Namun, bertahan di posisi impas tentu saja sangat rawan, sebab tidak ada jaminan posisi harga tetap apalagi akan turun. Malah, kemungkinan besar harga akan terus mengalami kenaikan selama masih terjadi konflik di timur tengah, yang mengakibatkan kepanikan global karena ancaman berkurangnya suplai. Oleh karena itu, Indonesia mesti beranjak dari kelesuan produksi. Semestinya, yang terjadi adalah Indonesia memproduksi minyak jauh di atas target seperti halnya asumsi harga di APBN 2007 jauh di atas target, yakni selisih sebesar USD 30 per barel dari target USD 60 per barel.
Naiknya harga minyak mentah sangat mempengaruhi APBN. Pasalnya, di APBN terdapat alokasi dana untuk subsidi BBM dan pendapatan dari penjualan berupa ekspor. Selain itu, di APBN terdapat asumsi-asumsi berkenaan dengan harga minyak mentah global dan jumlah produksi dalam negeri. Asumsi harga akan mempengaruhi besarnya subsidi minyak. Di sisi lain, produksi erat kaitannya dengan pos penerimaan negara dari ekspor.

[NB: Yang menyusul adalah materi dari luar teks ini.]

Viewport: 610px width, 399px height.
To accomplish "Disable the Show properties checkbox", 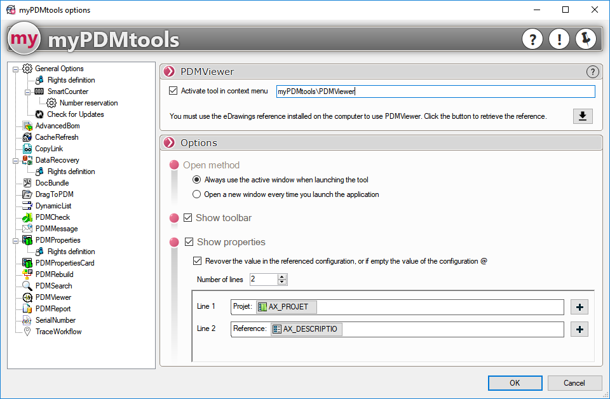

Jika peningkatan biaya berupa subsidi lebih tinggi dibanding penerimaan dari kenaikan harga, maka APBN akan timpang. Pos subsidi akan ditingkatkan dengan mengurangi pos pengeluaran lainnya. Akibatnya, pengeluaran pemerintah untuk pembangunan menjadi berkurang. Dana pendidikan, kesehatan, dan peningkatan kesejahtaraan rakyat akan berkurang dan diganti dengan mensubsidi harga minyak di masyarakat.
Peningkatan produksi tidak hanya mendesak tapi juga penting untuk mempertahankan posisi Indonesia sebagai negara pengekspor. Peningkatan produksi dilakukan dengan memperbaiki sarana produksi berupa kelengkapan dan kelayakan penggunaan alat. Selain itu, perlu dilakukan eksplorasi secara intensif untuk menemukan sumber-sumber energi baru. Kebijakan energi, khususnya mengenai terpenuhi kebutuhan minyak di tanah air dengan harga terjangkau menjadi indikator keberhasilan pemerintah memanfaatkan potensi kekayaan alam Indonesia. Kita akui, kekayaan alam berupa minyak belum dikelola dengan baik dan mandiri. Akibatnya, kenyataan di lapangan, minyak kita dieksploitasi oleh perusahaan asing tanpa memberi timbal balik keuntungan yang setimpal bagi kesejahteraan rakyat Indonesia.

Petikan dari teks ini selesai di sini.